Work order – Please take the entries below from the first line through the line containing "Электрооборудование (843, 254)" and repeat them exactly, leaving out everything after.

▬▬▬

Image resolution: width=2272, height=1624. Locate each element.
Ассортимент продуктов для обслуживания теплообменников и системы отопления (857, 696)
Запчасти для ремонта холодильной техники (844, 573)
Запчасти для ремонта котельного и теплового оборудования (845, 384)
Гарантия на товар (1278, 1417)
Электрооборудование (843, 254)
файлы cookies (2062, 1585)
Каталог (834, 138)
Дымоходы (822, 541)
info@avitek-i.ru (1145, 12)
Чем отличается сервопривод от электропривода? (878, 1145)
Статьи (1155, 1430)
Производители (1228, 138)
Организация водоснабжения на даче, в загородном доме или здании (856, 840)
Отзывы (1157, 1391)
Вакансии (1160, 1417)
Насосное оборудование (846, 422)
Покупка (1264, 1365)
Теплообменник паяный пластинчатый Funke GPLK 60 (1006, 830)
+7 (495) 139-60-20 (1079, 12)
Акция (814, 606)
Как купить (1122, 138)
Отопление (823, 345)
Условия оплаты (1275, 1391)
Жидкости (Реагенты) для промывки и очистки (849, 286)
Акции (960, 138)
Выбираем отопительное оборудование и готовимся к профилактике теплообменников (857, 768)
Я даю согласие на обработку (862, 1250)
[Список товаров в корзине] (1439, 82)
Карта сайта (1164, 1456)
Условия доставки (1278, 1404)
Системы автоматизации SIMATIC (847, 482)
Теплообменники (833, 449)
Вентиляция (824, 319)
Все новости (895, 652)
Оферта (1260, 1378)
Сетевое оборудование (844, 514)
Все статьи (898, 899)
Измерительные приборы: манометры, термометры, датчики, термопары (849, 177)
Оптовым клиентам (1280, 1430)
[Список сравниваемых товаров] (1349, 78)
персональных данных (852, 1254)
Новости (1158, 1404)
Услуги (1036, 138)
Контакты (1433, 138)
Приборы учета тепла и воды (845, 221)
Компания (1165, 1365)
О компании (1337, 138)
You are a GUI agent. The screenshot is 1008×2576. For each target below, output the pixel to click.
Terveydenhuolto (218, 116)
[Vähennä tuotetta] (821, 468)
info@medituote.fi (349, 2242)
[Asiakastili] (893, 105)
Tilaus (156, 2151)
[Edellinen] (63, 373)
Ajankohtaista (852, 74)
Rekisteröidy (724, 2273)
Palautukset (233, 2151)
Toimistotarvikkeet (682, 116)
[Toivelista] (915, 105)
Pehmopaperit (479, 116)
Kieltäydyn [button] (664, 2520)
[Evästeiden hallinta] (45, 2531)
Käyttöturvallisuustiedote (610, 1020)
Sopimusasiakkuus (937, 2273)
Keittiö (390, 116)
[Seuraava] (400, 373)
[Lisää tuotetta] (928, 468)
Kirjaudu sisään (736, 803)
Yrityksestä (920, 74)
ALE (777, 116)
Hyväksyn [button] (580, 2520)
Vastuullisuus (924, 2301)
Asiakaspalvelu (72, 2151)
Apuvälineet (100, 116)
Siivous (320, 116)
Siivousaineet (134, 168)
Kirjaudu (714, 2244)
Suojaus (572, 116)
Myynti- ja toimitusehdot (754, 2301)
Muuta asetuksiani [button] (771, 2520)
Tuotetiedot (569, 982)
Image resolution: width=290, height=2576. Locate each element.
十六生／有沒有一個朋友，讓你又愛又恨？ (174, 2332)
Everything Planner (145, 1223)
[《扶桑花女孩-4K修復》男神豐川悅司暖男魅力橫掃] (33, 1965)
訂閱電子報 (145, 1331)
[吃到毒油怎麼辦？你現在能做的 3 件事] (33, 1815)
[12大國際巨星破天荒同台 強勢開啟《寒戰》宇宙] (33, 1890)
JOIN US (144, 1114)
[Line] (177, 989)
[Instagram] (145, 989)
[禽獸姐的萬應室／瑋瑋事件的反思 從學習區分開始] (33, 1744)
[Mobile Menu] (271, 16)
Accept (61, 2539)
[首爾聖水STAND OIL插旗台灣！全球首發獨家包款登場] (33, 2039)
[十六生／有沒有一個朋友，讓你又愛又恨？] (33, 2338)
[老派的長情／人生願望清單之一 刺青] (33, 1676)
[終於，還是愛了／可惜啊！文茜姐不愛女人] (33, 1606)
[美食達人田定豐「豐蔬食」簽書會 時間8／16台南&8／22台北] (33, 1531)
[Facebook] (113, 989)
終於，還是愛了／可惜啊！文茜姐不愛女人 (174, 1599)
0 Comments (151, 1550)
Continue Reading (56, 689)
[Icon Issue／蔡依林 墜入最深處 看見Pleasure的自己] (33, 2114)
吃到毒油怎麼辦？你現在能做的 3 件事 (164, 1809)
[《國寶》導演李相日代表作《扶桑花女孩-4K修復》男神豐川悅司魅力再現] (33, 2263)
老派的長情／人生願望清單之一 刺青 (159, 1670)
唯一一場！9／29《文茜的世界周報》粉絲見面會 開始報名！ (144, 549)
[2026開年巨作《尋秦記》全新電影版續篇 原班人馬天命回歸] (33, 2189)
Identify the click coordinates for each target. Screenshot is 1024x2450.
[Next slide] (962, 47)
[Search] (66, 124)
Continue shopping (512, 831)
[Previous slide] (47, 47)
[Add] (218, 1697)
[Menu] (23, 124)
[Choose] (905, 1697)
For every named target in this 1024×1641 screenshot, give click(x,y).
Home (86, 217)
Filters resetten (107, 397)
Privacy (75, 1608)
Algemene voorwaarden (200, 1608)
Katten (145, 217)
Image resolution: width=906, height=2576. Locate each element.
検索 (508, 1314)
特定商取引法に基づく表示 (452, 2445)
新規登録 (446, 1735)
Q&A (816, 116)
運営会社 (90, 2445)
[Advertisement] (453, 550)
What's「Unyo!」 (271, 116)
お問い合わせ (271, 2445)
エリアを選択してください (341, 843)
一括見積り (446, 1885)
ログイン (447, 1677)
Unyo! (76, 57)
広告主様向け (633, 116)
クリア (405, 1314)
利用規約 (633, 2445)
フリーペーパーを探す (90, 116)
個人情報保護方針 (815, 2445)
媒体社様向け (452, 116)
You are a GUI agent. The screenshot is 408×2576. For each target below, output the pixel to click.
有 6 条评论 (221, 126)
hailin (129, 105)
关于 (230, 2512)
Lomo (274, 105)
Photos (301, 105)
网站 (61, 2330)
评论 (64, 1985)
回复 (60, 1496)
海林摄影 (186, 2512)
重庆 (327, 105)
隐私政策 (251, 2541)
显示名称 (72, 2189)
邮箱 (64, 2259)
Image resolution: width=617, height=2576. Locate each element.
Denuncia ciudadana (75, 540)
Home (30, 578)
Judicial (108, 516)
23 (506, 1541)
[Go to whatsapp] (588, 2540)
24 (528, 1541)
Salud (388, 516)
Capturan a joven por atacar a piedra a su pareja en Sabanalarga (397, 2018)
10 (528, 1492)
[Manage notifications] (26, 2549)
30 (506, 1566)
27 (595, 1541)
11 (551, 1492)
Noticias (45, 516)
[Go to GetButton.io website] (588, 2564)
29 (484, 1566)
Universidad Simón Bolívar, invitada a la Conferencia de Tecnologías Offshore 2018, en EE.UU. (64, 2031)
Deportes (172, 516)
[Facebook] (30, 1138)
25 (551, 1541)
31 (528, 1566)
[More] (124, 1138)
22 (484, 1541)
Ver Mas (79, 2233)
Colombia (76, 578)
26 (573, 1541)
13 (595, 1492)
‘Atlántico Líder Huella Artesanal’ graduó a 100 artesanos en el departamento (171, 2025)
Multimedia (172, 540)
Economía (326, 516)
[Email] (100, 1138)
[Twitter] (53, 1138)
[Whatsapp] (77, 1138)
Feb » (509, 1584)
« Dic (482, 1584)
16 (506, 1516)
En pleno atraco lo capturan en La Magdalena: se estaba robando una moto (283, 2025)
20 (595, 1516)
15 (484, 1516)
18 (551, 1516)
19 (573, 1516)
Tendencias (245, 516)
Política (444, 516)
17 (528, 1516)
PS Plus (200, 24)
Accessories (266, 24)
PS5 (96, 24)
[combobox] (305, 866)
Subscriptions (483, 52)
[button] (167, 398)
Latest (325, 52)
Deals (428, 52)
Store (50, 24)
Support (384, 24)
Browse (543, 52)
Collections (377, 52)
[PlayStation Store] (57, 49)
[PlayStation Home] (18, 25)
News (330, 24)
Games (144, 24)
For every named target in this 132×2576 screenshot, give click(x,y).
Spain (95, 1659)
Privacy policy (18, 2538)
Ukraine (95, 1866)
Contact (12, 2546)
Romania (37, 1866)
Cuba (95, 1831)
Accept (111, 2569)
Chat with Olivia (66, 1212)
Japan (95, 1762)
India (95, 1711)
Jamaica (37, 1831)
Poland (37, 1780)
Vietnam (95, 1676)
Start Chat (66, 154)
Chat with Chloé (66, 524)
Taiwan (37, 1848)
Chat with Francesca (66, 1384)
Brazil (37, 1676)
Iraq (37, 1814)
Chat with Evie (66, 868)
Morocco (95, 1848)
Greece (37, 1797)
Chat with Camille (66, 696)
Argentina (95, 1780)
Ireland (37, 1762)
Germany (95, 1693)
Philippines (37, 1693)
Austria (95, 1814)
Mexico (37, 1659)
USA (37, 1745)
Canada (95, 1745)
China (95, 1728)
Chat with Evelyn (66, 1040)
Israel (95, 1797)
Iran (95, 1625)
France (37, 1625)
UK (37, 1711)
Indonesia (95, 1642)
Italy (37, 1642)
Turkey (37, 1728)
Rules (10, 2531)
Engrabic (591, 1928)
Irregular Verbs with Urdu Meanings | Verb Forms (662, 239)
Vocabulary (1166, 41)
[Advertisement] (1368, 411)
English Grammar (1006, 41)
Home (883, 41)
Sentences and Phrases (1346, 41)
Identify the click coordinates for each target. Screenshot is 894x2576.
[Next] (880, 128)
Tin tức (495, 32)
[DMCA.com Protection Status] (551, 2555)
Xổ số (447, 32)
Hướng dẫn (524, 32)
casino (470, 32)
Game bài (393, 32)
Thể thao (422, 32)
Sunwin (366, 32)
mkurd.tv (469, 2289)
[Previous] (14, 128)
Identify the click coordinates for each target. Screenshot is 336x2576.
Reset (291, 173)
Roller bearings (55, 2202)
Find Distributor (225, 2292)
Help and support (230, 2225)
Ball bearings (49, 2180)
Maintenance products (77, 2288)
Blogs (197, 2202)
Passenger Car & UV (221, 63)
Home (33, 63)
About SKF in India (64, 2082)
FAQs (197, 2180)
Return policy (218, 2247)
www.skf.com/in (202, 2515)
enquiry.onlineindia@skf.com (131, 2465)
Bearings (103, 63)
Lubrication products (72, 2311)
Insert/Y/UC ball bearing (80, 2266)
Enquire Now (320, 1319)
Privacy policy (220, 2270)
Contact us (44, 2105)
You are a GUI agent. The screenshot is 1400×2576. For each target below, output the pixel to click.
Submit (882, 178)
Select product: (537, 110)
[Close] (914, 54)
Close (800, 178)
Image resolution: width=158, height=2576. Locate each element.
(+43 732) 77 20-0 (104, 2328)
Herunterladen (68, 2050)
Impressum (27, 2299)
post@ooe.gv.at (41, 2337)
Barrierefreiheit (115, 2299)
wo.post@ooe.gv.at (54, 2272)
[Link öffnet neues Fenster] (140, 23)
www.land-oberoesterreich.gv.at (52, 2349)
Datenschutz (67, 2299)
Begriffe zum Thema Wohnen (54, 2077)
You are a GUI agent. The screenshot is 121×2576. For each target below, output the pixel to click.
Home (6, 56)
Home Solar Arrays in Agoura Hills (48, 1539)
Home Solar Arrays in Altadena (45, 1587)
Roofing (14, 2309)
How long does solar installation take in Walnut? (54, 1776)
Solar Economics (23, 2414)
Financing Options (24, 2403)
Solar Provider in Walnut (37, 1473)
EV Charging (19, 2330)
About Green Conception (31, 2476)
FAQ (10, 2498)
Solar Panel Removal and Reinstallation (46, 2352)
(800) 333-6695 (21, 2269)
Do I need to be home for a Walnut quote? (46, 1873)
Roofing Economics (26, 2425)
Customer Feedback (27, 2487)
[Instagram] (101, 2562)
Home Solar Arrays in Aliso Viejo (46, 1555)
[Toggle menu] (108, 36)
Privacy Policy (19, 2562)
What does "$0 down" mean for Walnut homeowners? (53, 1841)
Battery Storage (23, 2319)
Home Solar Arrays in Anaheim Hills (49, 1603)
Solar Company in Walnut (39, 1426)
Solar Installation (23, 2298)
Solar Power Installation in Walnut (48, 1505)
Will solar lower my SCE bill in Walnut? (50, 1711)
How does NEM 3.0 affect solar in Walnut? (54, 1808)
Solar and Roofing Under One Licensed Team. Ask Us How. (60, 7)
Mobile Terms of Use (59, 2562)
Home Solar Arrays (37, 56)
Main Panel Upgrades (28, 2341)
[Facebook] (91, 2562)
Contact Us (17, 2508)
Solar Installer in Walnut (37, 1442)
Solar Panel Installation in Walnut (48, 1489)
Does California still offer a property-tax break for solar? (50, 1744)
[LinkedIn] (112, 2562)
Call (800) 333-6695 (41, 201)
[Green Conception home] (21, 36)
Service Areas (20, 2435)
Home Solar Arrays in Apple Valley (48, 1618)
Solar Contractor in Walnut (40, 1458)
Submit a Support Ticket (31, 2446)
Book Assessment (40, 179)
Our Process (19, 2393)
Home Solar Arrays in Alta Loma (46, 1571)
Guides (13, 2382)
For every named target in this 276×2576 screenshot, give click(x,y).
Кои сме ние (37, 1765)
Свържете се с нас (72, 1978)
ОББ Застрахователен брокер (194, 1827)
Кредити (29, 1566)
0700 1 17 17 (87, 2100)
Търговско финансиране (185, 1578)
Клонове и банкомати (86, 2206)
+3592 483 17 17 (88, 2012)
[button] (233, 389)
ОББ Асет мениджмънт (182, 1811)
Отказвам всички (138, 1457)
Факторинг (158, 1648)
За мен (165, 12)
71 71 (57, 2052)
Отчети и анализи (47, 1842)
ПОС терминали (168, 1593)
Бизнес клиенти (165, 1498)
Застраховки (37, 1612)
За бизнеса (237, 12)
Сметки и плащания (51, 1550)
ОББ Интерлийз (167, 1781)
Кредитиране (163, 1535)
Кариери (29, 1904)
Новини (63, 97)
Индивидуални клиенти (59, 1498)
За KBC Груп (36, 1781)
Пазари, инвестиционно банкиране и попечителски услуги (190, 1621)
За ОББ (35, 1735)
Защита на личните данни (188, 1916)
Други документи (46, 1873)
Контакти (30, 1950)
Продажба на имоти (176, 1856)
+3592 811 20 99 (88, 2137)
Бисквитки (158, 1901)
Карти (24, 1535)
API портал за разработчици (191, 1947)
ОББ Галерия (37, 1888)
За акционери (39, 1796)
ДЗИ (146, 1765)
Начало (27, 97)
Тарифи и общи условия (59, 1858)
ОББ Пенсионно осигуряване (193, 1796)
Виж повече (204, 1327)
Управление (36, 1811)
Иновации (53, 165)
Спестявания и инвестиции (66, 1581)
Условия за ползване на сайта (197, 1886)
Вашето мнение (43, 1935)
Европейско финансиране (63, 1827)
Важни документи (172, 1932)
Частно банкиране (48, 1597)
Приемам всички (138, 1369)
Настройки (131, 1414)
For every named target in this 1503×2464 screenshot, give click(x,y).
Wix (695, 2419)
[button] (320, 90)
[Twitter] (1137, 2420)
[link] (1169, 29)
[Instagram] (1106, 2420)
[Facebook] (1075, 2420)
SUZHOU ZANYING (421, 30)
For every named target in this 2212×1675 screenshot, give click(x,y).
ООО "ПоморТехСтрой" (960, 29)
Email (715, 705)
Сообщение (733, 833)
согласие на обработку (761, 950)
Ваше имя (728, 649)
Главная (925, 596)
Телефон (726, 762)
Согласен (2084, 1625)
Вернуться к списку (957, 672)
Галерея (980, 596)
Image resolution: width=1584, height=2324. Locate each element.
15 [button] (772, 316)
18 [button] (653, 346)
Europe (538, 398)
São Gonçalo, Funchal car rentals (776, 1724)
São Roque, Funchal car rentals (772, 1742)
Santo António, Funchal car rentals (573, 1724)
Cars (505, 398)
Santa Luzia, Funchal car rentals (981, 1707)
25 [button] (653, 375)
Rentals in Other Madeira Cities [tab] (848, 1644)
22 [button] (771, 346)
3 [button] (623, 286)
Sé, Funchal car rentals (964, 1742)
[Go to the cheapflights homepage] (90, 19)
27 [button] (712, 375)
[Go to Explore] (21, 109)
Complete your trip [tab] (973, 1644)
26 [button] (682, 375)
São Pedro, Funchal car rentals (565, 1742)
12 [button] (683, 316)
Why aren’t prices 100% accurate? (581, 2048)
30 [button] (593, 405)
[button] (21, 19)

▬▬▬

Response box –
Image resolution: width=2272, height=1624. Locate each element.
Ассортимент продуктов для обслуживания теплообменников и системы отопления (857, 696)
Запчасти для ремонта холодильной техники (844, 573)
Запчасти для ремонта котельного и теплового оборудования (845, 384)
Гарантия на товар (1278, 1417)
Электрооборудование (843, 254)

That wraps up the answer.